**The problem**
Everything in the entries below except the pictures must be returned exactly.

################

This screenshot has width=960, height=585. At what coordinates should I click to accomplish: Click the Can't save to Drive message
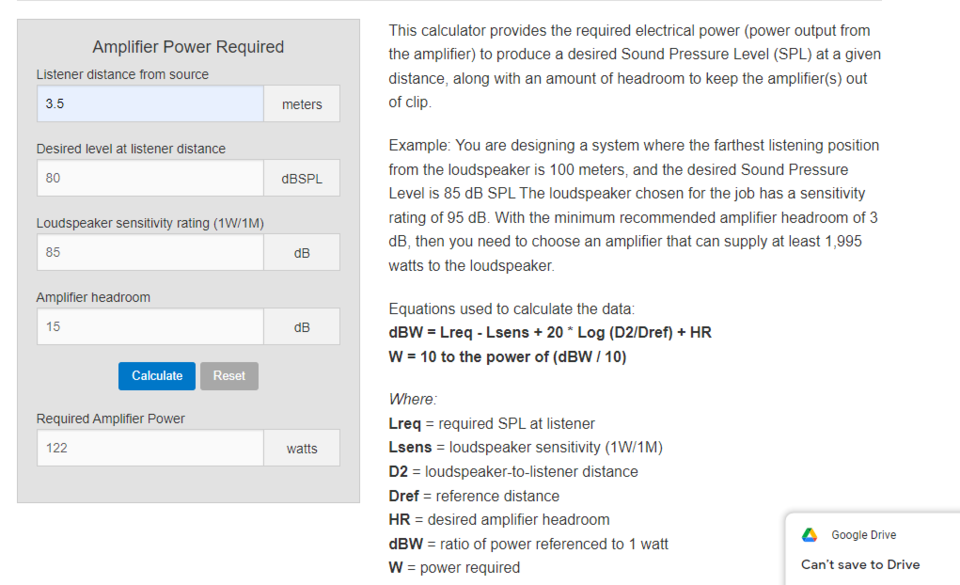(860, 564)
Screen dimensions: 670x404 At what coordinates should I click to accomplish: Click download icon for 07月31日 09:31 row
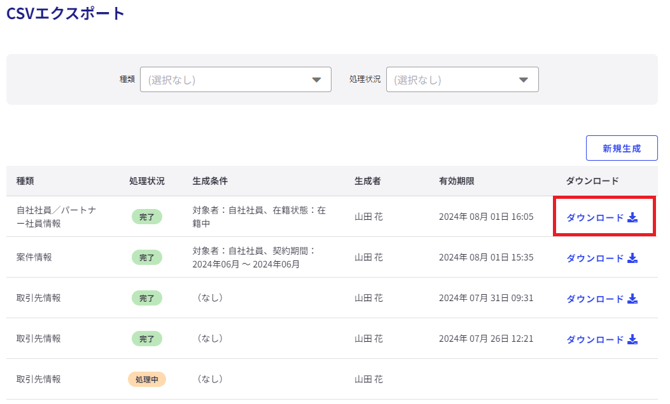pos(633,299)
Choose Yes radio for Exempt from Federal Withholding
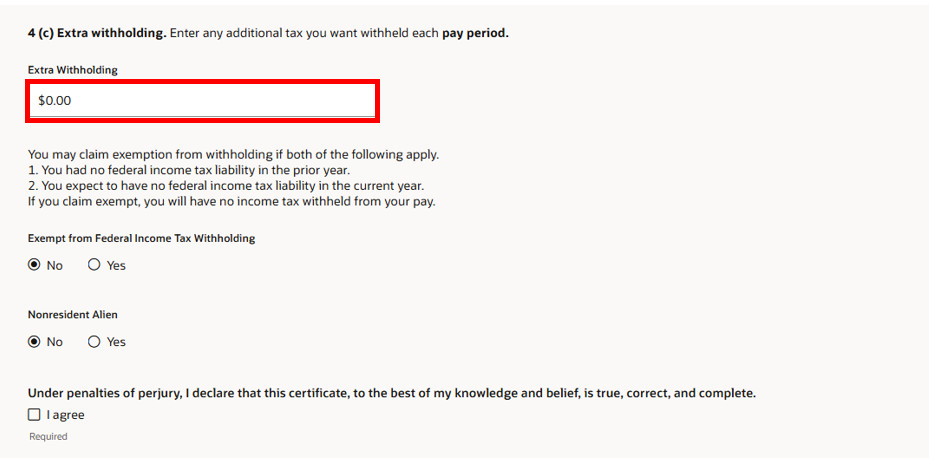929x458 pixels. 94,265
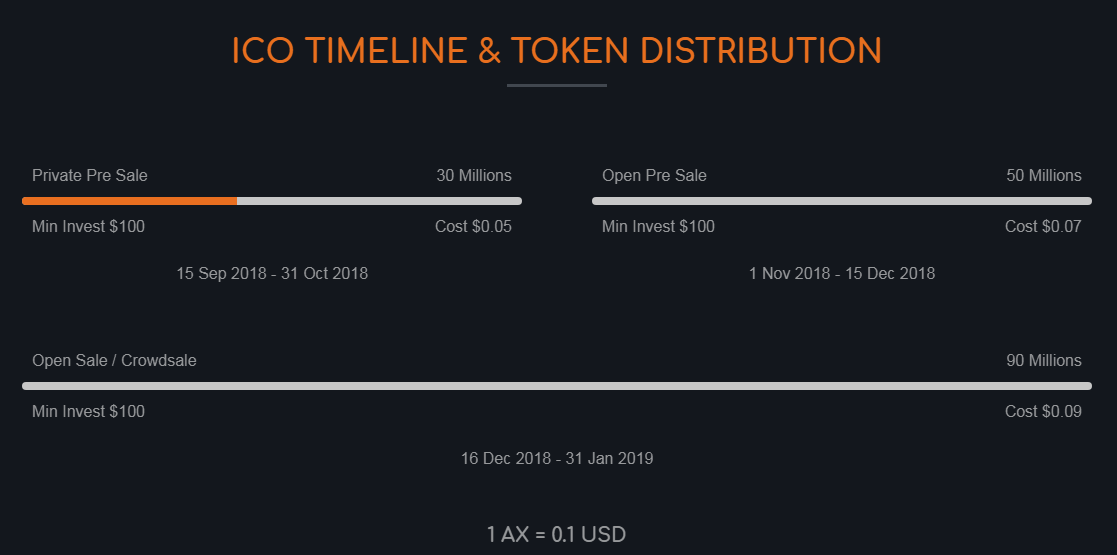The width and height of the screenshot is (1117, 555).
Task: Click Min Invest $100 under Open Pre Sale
Action: click(x=658, y=227)
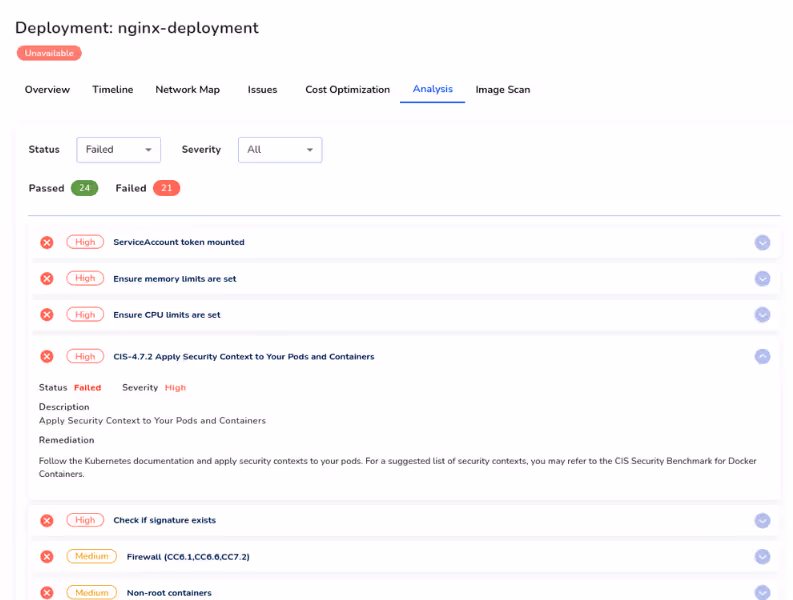The width and height of the screenshot is (793, 600).
Task: Collapse the CIS-4.7.2 Security Context details
Action: pyautogui.click(x=762, y=357)
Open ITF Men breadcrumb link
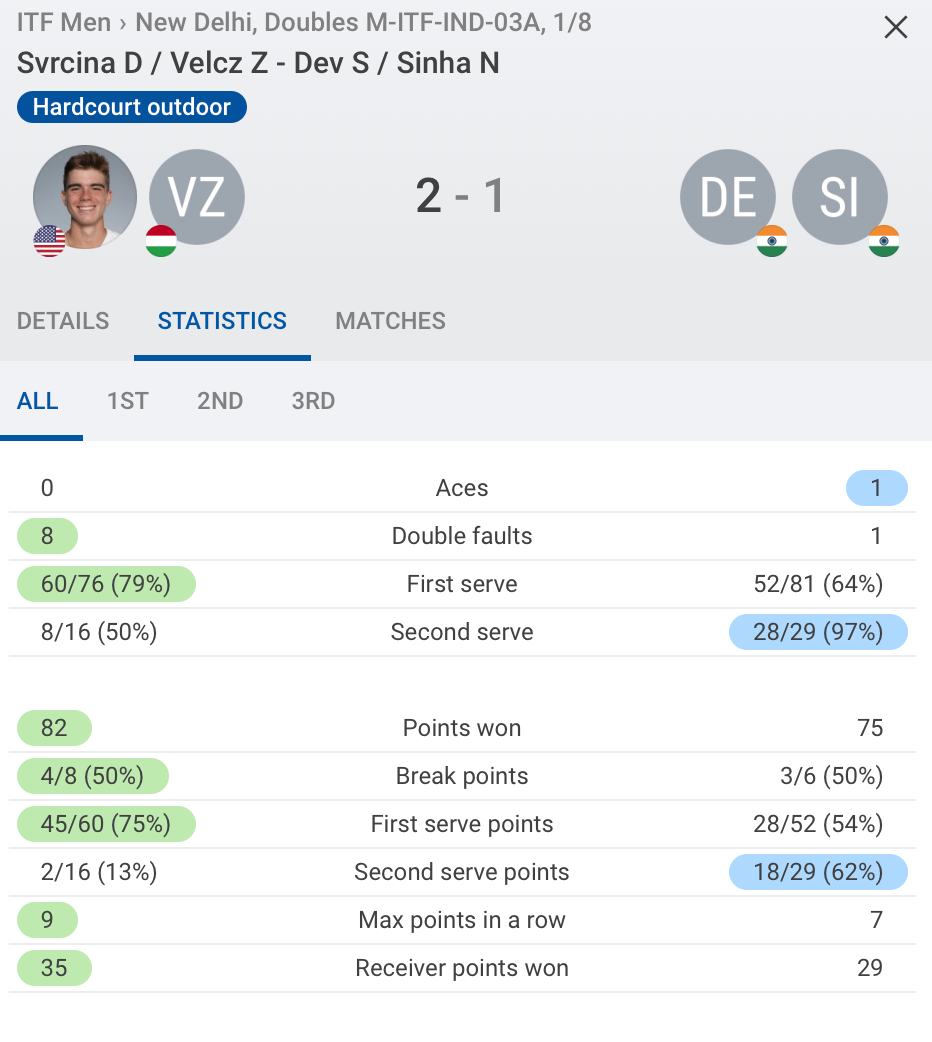Image resolution: width=932 pixels, height=1042 pixels. pos(63,22)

################

**Reply**
This screenshot has width=960, height=585. At what coordinates should I click to accomplish: Click the Can't save to Drive message
(860, 564)
Screen dimensions: 670x404 At what coordinates should I click to accomplish: Click download icon for 07月31日 09:31 row
pos(633,299)
Choose Yes radio for Exempt from Federal Withholding
929x458 pixels. 94,265
The width and height of the screenshot is (1117, 555).
Task: Click Min Invest $100 under Open Pre Sale
Action: click(x=658, y=227)
The width and height of the screenshot is (793, 600).
Task: Collapse the CIS-4.7.2 Security Context details
Action: pyautogui.click(x=762, y=357)
Open ITF Men breadcrumb link
Image resolution: width=932 pixels, height=1042 pixels. pos(63,22)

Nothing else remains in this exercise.